• _TASK DESCRIPTION_
Repeat word for word the opening stretch of the entries, from the first line through the line containing "Política de Privacidad (271, 1118)".

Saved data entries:
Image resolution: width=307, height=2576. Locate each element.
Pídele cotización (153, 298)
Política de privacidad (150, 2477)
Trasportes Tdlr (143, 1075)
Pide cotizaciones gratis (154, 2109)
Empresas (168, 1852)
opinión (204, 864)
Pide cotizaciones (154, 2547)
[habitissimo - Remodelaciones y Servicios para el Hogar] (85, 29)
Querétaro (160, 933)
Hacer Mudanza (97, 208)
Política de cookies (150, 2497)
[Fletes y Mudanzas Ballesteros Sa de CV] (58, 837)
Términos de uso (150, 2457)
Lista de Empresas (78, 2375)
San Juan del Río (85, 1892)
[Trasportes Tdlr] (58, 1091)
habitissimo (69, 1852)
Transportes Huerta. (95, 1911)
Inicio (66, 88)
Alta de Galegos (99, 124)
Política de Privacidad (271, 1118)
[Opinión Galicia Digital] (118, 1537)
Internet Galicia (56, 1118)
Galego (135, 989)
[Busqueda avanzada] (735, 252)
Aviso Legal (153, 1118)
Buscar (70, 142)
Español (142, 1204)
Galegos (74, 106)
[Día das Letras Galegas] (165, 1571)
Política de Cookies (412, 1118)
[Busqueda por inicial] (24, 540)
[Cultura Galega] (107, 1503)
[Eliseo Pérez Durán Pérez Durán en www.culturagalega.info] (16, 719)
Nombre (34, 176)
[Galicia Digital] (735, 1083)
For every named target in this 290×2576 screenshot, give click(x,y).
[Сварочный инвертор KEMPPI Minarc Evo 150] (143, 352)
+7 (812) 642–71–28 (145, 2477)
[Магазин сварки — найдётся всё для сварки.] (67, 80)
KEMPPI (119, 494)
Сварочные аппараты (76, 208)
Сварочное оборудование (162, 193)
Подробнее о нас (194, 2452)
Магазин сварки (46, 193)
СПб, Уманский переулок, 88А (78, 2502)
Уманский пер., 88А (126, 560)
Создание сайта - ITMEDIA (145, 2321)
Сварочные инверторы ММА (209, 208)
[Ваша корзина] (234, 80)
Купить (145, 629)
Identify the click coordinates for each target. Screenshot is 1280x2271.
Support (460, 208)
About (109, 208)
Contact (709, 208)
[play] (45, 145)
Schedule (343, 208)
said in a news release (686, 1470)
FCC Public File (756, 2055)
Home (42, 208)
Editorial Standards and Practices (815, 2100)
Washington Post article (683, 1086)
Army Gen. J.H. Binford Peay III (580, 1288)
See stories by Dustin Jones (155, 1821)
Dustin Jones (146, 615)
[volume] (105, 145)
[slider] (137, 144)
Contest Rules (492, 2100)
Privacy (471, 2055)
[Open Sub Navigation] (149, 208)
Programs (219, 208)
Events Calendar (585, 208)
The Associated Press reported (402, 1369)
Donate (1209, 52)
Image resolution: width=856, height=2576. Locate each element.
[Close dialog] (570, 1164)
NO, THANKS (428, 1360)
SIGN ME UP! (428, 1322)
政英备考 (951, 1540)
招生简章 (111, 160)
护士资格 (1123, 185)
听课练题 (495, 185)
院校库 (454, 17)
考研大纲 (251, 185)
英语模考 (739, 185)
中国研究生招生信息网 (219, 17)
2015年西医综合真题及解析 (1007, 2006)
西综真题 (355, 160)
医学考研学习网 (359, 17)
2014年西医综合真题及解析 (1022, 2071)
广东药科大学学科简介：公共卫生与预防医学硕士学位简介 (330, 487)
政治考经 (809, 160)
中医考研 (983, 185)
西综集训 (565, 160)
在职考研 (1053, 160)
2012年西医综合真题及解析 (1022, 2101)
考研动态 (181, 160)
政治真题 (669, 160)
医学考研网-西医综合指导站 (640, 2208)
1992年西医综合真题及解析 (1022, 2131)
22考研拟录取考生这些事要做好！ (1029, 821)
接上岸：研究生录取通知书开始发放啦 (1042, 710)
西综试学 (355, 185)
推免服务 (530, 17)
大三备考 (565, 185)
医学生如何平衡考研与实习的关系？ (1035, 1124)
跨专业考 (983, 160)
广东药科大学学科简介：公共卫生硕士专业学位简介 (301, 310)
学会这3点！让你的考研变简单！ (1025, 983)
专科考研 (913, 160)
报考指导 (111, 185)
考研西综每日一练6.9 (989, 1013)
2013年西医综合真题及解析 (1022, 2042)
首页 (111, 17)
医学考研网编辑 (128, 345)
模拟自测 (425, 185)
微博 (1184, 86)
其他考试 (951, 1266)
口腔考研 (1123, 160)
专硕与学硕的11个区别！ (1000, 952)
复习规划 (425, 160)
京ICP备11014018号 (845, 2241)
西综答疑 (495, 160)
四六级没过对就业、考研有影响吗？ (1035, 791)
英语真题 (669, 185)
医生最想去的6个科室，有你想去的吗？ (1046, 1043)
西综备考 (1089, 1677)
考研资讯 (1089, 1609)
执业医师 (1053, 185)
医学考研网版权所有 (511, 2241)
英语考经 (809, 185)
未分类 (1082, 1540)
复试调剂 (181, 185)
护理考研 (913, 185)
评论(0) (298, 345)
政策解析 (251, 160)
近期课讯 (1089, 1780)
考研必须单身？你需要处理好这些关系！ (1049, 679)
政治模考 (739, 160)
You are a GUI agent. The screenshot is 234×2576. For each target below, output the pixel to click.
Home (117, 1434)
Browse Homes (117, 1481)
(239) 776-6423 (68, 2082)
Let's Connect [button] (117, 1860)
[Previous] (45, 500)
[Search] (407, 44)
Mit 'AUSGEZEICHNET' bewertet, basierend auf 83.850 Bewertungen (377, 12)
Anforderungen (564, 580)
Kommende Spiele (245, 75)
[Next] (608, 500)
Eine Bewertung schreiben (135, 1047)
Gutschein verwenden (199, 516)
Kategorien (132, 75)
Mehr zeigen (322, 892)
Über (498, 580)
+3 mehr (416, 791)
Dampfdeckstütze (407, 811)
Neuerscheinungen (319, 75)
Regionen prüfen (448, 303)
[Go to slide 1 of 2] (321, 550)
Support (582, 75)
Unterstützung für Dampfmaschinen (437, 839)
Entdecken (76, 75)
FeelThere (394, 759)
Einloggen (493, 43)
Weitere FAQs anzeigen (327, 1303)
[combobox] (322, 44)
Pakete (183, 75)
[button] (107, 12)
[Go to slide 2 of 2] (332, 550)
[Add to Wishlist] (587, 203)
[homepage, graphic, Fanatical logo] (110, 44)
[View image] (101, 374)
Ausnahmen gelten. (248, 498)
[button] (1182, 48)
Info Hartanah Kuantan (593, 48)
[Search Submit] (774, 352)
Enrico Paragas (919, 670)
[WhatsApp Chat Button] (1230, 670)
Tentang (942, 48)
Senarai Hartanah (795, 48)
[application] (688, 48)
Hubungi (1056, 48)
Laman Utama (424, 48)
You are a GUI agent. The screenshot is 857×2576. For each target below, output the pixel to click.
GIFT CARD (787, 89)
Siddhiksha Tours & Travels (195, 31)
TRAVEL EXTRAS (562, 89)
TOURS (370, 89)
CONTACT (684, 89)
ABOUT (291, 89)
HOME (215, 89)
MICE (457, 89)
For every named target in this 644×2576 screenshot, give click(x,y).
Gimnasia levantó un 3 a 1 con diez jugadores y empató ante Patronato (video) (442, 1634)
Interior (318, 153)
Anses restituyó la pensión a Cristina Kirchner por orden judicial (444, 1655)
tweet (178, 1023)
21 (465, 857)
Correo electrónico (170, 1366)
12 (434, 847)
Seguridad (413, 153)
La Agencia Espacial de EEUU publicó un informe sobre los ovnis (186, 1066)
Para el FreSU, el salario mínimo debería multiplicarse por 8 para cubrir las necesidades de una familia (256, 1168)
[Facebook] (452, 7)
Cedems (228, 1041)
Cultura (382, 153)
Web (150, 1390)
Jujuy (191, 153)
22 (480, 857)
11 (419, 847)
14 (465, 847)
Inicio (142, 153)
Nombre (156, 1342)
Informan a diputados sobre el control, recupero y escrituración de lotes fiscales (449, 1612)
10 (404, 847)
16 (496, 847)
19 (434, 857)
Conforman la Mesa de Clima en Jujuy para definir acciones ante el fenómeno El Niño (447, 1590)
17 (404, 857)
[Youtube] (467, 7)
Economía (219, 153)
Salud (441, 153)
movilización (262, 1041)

• _THE ANSWER_
Image resolution: width=307, height=2576. Locate each element.
Pídele cotización (153, 298)
Política de privacidad (150, 2477)
Trasportes Tdlr (143, 1075)
Pide cotizaciones gratis (154, 2109)
Empresas (168, 1852)
opinión (204, 864)
Pide cotizaciones (154, 2547)
[habitissimo - Remodelaciones y Servicios para el Hogar] (85, 29)
Querétaro (160, 933)
Hacer Mudanza (97, 208)
Política de cookies (150, 2497)
[Fletes y Mudanzas Ballesteros Sa de CV] (58, 837)
Términos de uso (150, 2457)
Lista de Empresas (78, 2375)
San Juan del Río (85, 1892)
[Trasportes Tdlr] (58, 1091)
habitissimo (69, 1852)
Transportes Huerta. (95, 1911)
Inicio (66, 88)
Alta de Galegos (99, 124)
Política de Privacidad (271, 1118)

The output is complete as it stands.